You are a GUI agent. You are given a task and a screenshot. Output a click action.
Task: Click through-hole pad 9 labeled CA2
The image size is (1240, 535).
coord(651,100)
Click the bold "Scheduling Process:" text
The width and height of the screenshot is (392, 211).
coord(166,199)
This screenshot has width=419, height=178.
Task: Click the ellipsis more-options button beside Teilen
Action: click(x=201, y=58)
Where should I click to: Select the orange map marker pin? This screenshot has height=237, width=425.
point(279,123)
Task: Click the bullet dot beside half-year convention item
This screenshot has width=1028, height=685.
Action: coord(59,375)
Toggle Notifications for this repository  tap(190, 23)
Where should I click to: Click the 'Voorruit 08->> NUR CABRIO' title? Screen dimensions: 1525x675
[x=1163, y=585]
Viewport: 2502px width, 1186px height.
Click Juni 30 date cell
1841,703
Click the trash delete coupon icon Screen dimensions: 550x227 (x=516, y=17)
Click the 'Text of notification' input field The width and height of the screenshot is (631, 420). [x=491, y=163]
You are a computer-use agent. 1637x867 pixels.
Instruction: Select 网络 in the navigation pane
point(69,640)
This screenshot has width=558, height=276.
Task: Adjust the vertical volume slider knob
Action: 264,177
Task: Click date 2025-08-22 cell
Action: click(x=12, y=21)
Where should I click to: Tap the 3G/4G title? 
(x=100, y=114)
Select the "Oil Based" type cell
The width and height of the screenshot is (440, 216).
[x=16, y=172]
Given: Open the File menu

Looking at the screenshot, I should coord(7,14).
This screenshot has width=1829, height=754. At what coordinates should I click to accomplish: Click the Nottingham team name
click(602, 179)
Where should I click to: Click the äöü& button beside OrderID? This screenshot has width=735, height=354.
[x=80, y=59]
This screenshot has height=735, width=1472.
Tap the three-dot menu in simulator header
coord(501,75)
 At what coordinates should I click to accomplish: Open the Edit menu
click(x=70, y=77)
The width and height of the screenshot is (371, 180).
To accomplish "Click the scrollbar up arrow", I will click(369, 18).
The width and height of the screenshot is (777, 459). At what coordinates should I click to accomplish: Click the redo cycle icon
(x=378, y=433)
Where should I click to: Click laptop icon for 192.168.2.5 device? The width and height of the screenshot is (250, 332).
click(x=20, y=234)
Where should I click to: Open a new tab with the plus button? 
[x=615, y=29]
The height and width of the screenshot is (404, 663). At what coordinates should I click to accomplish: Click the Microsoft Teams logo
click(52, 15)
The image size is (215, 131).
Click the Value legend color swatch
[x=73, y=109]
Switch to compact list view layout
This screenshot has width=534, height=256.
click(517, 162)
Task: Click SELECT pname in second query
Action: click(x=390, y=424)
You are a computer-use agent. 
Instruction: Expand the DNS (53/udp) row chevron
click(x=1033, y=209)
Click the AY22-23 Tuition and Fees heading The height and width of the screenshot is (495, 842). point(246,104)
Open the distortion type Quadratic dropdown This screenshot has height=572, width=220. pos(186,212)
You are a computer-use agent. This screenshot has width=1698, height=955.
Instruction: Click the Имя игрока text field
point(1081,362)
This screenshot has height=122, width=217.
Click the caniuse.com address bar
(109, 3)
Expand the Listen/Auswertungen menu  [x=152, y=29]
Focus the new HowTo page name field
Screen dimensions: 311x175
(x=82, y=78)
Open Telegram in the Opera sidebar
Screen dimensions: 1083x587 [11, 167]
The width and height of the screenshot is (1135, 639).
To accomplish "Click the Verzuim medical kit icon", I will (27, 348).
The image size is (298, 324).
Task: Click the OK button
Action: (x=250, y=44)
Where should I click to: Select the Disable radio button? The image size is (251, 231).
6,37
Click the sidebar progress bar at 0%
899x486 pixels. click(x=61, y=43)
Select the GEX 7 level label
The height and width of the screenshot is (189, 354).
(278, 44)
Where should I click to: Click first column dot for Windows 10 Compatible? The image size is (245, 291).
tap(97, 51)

§ TASK DIRECTIONS
Reproduce only the lines above spanning from the line containing "Click the trash" through the line containing "This screenshot has height=735, width=1472.", word for word.

§ EXERCISE RESPONSE
Click the trash delete coupon icon Screen dimensions: 550x227 (x=516, y=17)
Click the 'Text of notification' input field The width and height of the screenshot is (631, 420). [x=491, y=163]
You are a computer-use agent. 1637x867 pixels.
Instruction: Select 网络 in the navigation pane
point(69,640)
This screenshot has width=558, height=276.
Task: Adjust the vertical volume slider knob
Action: 264,177
Task: Click date 2025-08-22 cell
Action: click(x=12, y=21)
Where should I click to: Tap the 3G/4G title? 
(x=100, y=114)
Select the "Oil Based" type cell
The width and height of the screenshot is (440, 216).
[x=16, y=172]
Given: Open the File menu

Looking at the screenshot, I should coord(7,14).
This screenshot has width=1829, height=754. At what coordinates should I click to accomplish: Click the Nottingham team name
click(602, 179)
Where should I click to: Click the äöü& button beside OrderID? This screenshot has width=735, height=354.
[x=80, y=59]
This screenshot has height=735, width=1472.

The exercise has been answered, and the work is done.